-- Opening Marker --

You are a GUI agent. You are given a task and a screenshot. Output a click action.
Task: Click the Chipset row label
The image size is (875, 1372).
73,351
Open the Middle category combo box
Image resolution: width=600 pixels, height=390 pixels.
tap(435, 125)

-- Closing Marker --

■ Exercise prompt ■
Could you transcribe all of the entries exactly, leaving nothing out?

■ Finished exercise ■
You are a GUI agent. You are given a task and a screenshot. Output a click action.
Task: Click the Chipset row label
The image size is (875, 1372).
73,351
Open the Middle category combo box
Image resolution: width=600 pixels, height=390 pixels.
tap(435, 125)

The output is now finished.